Habrá quien valore el empate en el Santiago Bernabéu como una hazaña, un acontecimiento poco menos que épico, un resultado sobresaliente frente a un rival que no ha perdido un solo encuentro en casa durante esta temporada. El punto, sin embargo, tiene la forma de esas cajas de bombones suizos que, al abrirlas ansioso el glotón, no tiene nada en el fondo. La igualada dejó una profunda huella de insatisfacción, de trabajo a medio hacer. Otra cosa bien diferente es el juego que desplegó el equipo aragonés frente al, mientras no se demuestre lo contrario, mejor equipo del mundo. En ese sentido su comportamiento fue casi siempre mayor al de un rival que echó de menos a Ronaldo y a Raúl, lesionados, y que dosificó de salida a Helguera y a Figo.

El Real Zaragoza empató en el lugar más hostil del campeonato. La impresión es de que ganó por fútbol y de que perdió la ocasión de llevarse todo el botín por una irritante ingenuidad en ataque. Suyas fueron las mejores ocasiones, dos de ellas clamorosas, y las acciones de combinación alcanzaron instantes notables frente a un Madrid indiferente a su liderato, como si el encuentro no fuera con él, exponiendo un exagerado perfil de vedetismo vago. Tanto tiempo colgado de las estrellas no es saludable, y el conjunto de Víctor Muñoz le propuso un pulso en la tierra, donde más incómodo se sienten los blancos.

UN RIVAL MENTIROSO Lo terrible de este enemigo es que muchas veces miente como un bellaco aun sin saberlo. Está sesteando bajo la sombra de la amenaza del adversario y, de repente, lo tumba con un soplido de genialidad. Después, si le apetece, lo descuartiza y se lo merienda. Así marcó Portillo, en un despiste aéreo --por enésima vez-- de todo el sistema defensivo zaragocista. Le dieron un metro a Juanfran para que centrara y pareció que se le había concedido un continente.

No entró en la sala del psicoanalista el Real Zaragoza por ese golpe. Sereno, eficaz e inteligente, le pagó con la misma moneda cinco minutos después del tanto. Un córner botado por Cani fue a la cabeza de Toledo, quien picó la pelota abajo, inalcanzable para Casillas y Salgado, dos de los habituales salvadores del Madrid en este tipo de acciones. A esa hora (m.32), Movilla tenía más jerarquía que Zidane, Cuartero era insuperable para Solari, Milito descosía a Portillo, Galletti desenchufaba a Roberto Carlos y Villa movía a Pavón igual que a una peonza mareada. Casillas, no obstante, hacía yoga, igual que Láinez, ambos viviendo el choque con absoluta placidez.

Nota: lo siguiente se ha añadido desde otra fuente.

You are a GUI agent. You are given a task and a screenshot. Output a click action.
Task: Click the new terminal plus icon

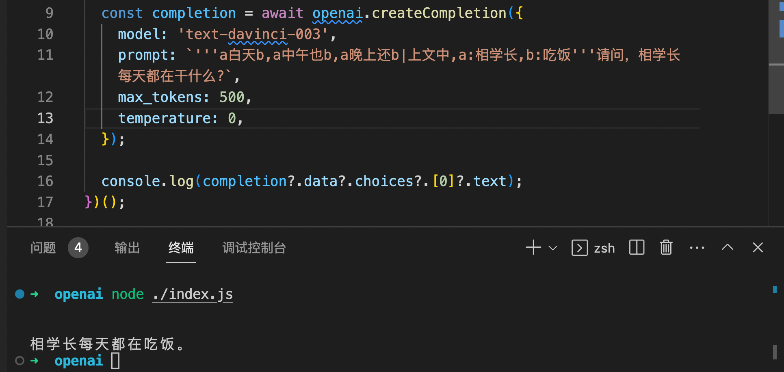tap(533, 247)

Queiroz puso en escena a Figo para despertar al oso blanco, lento y nada inquietante. Savio había entrado por Dani tras el descanso, y Drulic ocupó el lugar de un Cani superado por el escenario. El Real Zaragoza, siempre girando alrededor de la órbita de Movilla y con Savio tocando la pelota como los ángeles, descolocó al Madrid, poco acostumbrado a que le traten con tanta insolencia. Cuartero, sensacional, y Galletti abrieron una agujero por la derecha. El argentino se coló en una ocasión en el área madridista, solo ante Casillas, con todo a favor. Una vieja escena que acabó como siempre: al Huesito , con Villa esperando el pase de la muerte, se le nubló la mente, y el portero le arrebató el balón. Poco después, Drulic repitió con mucho más criterio que su compañero, pero su lanzamiento se fue al poste. Mereció la victoria el Zaragoza aunque no se la ganó. Al menos que le sirva de lección para la final del miércoles, un partido prohibido para los inocentes.